Along with Trump's blatant scofflaw tendencies, his use of the WH bully pulpit as a permanent campaign platform creates an illusion that rule of law applies to underlings, not an American president.
How can it even matter any more if a future president picks up a smartphone and tweets a blatantly partisan remark from the WH? Trump has done it for four years straight.
To his supporters, Trump's public appearances and tweets may always have seemed part of one big ongoing rally... with the exception of those times he has issued any kind of walkback under some duress. And at that he's always managed to do those with a kinda wink wink that translates to "you know why I have to say this at the moment, right?" -- and he was pulling that stuff even during his campaigns in 2016 when dissing then well known leaders of the Republican party including John McCain and Paul Ryan, and then having to "apologize" and say he fully supported them.
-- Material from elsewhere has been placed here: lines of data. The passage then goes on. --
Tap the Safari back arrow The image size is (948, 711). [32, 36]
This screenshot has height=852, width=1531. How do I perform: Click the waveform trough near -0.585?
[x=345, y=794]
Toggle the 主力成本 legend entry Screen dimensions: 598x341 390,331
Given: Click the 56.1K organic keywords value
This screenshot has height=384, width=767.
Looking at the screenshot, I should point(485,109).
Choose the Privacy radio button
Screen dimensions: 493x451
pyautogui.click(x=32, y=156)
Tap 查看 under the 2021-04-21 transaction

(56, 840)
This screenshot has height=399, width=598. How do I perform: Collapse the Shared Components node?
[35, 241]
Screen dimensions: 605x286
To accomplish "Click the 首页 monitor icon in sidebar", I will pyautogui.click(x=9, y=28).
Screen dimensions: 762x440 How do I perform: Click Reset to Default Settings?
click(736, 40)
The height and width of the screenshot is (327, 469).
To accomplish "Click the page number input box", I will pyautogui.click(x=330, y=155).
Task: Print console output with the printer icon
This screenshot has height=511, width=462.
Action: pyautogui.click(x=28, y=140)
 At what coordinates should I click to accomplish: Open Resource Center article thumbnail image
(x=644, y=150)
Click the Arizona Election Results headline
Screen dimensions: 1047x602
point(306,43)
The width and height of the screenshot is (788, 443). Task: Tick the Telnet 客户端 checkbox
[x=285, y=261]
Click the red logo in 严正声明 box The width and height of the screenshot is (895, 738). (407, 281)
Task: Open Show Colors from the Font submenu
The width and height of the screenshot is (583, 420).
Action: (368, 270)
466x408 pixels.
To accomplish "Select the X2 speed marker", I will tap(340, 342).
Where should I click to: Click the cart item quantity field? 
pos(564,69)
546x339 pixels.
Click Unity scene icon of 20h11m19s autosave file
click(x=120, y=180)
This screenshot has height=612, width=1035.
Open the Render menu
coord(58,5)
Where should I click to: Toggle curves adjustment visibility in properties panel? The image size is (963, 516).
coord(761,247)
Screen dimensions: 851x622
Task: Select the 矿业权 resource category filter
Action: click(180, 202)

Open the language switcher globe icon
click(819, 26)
He went out there and did those scripts the RNC handed him that summer as if he were a kid forced to write "I will not throw chalk at the back of the teacher's head" 100 times on the blackboard after school. And it was intentional that he came off that way. And it's to our shame that such behavior might well have been part of why some Americans voted for him.
We need better grade school civics and history lessons. Learning them as adults in the past four years is costing this country an unknown price, one that I hope we can actually pay and still have a country people want to live in.